Print the first line of the records below and every line after it, up to and including the line with "Kids and Teens (350, 2135)". Print nothing else.

───── Exercise data

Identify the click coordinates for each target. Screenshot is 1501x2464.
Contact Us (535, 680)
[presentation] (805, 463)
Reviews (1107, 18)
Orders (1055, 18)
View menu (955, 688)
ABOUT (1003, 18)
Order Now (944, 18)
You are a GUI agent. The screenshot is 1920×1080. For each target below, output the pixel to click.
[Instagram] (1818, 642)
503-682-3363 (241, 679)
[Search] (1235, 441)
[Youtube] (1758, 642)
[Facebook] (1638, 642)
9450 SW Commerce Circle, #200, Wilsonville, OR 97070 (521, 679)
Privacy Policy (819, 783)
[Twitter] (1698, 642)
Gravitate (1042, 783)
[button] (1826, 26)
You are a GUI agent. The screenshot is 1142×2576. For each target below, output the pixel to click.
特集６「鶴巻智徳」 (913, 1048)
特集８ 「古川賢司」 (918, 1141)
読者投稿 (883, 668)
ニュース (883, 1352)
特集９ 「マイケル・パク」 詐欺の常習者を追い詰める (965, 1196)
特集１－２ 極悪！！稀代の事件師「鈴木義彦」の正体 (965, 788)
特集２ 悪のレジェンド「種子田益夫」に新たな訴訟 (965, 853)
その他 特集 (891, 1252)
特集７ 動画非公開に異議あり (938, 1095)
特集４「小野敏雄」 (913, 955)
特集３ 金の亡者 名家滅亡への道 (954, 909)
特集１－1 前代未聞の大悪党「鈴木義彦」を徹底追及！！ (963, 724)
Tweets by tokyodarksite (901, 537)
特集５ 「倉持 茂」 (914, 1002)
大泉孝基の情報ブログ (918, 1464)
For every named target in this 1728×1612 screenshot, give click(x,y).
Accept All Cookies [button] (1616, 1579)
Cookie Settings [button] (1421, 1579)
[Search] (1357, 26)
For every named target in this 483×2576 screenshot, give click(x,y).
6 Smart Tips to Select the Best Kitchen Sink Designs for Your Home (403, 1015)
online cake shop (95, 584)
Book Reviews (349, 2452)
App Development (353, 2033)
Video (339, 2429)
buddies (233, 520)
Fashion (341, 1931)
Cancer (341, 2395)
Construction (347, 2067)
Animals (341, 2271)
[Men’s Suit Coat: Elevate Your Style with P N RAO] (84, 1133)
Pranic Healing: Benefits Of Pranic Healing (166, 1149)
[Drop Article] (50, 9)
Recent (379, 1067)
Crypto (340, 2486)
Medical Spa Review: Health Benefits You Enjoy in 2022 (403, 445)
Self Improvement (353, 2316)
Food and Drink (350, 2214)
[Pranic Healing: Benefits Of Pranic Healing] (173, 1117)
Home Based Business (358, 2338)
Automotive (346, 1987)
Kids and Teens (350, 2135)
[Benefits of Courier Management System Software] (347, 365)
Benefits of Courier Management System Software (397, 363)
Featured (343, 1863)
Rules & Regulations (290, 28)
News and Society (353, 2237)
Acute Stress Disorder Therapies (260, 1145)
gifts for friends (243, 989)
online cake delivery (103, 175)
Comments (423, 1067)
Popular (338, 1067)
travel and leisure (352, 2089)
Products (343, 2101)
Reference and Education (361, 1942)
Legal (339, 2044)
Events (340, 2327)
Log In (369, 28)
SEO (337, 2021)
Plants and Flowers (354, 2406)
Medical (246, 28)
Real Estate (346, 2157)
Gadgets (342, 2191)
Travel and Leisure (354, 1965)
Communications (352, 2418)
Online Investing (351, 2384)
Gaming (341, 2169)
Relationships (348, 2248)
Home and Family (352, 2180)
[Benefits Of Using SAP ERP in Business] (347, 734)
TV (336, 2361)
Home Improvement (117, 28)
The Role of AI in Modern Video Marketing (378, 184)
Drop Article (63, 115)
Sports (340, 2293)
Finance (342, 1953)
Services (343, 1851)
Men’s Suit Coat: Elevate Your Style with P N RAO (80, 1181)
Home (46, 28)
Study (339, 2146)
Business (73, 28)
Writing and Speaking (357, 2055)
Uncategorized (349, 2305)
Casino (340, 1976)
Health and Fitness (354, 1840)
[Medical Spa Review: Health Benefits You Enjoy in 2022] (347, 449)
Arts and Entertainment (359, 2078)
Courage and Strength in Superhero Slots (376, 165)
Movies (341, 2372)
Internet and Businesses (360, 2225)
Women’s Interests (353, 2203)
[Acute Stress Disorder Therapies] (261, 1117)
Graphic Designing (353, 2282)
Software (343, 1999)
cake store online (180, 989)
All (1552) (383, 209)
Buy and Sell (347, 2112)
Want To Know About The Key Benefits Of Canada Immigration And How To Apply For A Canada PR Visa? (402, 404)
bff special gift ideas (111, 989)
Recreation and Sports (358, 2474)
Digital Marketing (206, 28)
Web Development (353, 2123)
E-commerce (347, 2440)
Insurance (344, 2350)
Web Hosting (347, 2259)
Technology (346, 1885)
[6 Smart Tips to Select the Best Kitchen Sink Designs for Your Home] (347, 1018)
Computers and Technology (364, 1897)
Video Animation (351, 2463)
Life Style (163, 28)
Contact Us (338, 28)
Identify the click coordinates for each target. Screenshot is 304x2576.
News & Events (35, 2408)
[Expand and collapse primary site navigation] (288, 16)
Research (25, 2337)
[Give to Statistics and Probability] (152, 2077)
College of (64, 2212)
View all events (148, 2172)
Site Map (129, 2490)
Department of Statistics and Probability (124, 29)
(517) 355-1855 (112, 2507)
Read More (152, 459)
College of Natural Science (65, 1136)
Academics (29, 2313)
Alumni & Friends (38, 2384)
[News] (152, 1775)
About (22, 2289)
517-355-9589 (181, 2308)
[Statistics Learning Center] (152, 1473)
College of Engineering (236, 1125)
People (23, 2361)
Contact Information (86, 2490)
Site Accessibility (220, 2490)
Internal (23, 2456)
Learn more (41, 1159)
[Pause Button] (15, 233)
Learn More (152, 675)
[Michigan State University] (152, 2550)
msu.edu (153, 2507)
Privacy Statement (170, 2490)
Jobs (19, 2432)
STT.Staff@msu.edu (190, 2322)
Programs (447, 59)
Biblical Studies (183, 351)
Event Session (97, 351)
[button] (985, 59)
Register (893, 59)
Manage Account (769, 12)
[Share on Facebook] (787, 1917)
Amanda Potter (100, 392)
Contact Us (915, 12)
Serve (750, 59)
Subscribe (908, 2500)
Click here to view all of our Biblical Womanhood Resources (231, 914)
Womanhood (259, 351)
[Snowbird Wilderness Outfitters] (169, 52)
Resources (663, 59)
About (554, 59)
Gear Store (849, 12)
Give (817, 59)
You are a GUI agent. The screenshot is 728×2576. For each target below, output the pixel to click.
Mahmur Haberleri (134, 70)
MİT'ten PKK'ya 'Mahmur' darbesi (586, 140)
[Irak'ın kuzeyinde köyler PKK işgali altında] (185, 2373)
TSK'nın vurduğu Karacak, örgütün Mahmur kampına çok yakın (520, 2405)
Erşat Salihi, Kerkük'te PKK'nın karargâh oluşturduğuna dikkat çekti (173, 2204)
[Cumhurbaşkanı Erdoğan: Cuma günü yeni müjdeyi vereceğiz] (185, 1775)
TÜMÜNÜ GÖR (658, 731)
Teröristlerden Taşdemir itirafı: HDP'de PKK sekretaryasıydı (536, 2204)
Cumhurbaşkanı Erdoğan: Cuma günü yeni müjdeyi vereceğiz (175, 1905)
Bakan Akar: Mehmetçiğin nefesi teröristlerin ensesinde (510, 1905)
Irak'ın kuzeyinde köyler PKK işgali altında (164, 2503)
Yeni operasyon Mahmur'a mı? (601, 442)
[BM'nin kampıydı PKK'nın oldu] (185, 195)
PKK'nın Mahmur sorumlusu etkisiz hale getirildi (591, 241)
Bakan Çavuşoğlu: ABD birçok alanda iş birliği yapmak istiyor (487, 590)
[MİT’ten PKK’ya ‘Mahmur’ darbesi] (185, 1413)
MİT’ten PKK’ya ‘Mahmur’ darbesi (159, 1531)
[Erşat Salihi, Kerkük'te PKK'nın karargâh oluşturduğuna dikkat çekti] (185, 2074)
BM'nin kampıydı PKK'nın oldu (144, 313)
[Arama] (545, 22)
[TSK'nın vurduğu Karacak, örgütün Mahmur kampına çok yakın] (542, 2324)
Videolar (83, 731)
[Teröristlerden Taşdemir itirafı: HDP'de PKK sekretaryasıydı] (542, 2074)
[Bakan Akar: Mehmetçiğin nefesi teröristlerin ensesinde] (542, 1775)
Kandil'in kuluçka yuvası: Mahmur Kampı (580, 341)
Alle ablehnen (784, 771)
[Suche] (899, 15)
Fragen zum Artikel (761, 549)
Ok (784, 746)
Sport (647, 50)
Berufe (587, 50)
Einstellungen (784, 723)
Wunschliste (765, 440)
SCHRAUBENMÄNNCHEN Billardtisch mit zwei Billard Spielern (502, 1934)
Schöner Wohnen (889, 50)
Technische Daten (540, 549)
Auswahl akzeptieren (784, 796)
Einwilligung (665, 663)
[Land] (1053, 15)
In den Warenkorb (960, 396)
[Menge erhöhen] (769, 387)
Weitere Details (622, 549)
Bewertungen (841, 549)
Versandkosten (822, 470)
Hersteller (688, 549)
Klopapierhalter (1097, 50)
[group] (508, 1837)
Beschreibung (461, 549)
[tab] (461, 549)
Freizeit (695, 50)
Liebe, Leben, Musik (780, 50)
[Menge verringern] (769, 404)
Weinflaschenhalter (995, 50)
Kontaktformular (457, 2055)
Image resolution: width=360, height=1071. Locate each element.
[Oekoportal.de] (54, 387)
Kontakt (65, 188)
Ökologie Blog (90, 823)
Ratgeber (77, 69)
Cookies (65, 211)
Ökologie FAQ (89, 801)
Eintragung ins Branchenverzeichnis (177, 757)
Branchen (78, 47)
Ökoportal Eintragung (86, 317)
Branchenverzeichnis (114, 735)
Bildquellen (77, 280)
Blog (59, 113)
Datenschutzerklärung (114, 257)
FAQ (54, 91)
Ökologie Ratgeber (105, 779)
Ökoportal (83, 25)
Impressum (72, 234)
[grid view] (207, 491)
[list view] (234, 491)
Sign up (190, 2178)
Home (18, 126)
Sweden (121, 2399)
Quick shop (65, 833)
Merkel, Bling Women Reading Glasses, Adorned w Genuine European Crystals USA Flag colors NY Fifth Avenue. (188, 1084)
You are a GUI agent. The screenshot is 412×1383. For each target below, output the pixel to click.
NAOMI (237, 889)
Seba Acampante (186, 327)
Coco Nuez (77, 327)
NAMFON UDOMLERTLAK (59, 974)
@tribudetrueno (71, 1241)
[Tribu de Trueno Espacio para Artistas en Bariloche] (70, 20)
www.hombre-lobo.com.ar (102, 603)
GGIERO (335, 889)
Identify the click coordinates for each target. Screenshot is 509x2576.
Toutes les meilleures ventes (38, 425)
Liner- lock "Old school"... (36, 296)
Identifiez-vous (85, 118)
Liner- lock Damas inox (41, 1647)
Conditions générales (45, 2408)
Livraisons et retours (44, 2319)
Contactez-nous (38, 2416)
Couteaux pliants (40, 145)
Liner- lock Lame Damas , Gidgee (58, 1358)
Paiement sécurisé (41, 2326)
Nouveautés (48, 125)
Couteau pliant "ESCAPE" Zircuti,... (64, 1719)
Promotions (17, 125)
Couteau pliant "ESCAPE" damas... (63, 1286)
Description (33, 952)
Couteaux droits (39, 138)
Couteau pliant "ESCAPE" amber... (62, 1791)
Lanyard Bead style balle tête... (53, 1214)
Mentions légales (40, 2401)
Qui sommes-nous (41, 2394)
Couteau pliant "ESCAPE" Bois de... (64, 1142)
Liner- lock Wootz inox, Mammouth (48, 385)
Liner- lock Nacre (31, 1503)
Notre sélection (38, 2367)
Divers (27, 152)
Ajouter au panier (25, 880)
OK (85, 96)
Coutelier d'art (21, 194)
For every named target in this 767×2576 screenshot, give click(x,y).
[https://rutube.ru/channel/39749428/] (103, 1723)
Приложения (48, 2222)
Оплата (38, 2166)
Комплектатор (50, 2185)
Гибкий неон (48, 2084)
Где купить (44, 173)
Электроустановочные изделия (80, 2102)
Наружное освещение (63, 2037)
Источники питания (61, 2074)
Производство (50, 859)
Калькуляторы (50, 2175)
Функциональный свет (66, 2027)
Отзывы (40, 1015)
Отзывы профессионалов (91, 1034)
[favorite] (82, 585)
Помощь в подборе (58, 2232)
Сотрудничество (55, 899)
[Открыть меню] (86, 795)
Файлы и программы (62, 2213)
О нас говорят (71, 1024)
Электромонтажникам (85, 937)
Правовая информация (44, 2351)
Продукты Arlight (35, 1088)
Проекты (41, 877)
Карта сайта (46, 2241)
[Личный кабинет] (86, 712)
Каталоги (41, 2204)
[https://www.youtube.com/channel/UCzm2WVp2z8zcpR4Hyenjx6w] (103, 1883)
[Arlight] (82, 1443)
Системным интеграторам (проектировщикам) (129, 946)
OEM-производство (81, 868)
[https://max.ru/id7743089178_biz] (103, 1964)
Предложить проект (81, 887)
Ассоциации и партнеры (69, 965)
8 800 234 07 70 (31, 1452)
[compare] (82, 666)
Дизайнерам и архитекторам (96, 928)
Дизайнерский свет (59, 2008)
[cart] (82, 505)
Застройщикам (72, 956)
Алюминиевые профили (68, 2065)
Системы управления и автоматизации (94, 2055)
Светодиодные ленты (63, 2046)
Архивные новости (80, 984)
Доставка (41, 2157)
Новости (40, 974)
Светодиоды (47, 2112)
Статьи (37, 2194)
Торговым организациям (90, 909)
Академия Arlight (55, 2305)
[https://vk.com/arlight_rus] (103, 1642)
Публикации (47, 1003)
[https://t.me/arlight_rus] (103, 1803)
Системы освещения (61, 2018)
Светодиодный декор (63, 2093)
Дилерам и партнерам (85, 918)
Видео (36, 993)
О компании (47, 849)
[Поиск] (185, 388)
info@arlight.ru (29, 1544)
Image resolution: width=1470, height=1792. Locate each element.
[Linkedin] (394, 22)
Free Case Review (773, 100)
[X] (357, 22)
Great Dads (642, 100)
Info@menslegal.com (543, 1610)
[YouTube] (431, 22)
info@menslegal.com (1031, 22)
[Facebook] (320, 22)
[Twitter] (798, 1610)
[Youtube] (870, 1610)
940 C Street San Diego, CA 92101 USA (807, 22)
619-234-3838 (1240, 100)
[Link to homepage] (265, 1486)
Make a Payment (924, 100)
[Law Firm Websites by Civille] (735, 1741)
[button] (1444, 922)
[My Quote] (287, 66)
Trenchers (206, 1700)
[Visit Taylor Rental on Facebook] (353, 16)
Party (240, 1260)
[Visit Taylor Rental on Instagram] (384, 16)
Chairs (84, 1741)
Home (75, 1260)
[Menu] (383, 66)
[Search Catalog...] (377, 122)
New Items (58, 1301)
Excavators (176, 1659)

──────────

**Answer to the problem:**
Identify the click coordinates for each target. Screenshot is 1501x2464.
Contact Us (535, 680)
[presentation] (805, 463)
Reviews (1107, 18)
Orders (1055, 18)
View menu (955, 688)
ABOUT (1003, 18)
Order Now (944, 18)
You are a GUI agent. The screenshot is 1920×1080. For each target below, output the pixel to click.
[Instagram] (1818, 642)
503-682-3363 (241, 679)
[Search] (1235, 441)
[Youtube] (1758, 642)
[Facebook] (1638, 642)
9450 SW Commerce Circle, #200, Wilsonville, OR 97070 (521, 679)
Privacy Policy (819, 783)
[Twitter] (1698, 642)
Gravitate (1042, 783)
[button] (1826, 26)
You are a GUI agent. The screenshot is 1142×2576. For each target below, output the pixel to click.
特集６「鶴巻智徳」 (913, 1048)
特集８ 「古川賢司」 (918, 1141)
読者投稿 (883, 668)
ニュース (883, 1352)
特集９ 「マイケル・パク」 詐欺の常習者を追い詰める (965, 1196)
特集１－２ 極悪！！稀代の事件師「鈴木義彦」の正体 (965, 788)
特集２ 悪のレジェンド「種子田益夫」に新たな訴訟 (965, 853)
その他 特集 (891, 1252)
特集７ 動画非公開に異議あり (938, 1095)
特集４「小野敏雄」 (913, 955)
特集３ 金の亡者 名家滅亡への道 (954, 909)
特集１－1 前代未聞の大悪党「鈴木義彦」を徹底追及！！ (963, 724)
Tweets by tokyodarksite (901, 537)
特集５ 「倉持 茂」 (914, 1002)
大泉孝基の情報ブログ (918, 1464)
For every named target in this 1728×1612 screenshot, give click(x,y).
Accept All Cookies [button] (1616, 1579)
Cookie Settings [button] (1421, 1579)
[Search] (1357, 26)
For every named target in this 483×2576 screenshot, give click(x,y).
6 Smart Tips to Select the Best Kitchen Sink Designs for Your Home (403, 1015)
online cake shop (95, 584)
Book Reviews (349, 2452)
App Development (353, 2033)
Video (339, 2429)
buddies (233, 520)
Fashion (341, 1931)
Cancer (341, 2395)
Construction (347, 2067)
Animals (341, 2271)
[Men’s Suit Coat: Elevate Your Style with P N RAO] (84, 1133)
Pranic Healing: Benefits Of Pranic Healing (166, 1149)
[Drop Article] (50, 9)
Recent (379, 1067)
Crypto (340, 2486)
Medical Spa Review: Health Benefits You Enjoy in 2022 (403, 445)
Self Improvement (353, 2316)
Food and Drink (350, 2214)
[Pranic Healing: Benefits Of Pranic Healing] (173, 1117)
Home Based Business (358, 2338)
Automotive (346, 1987)
Kids and Teens (350, 2135)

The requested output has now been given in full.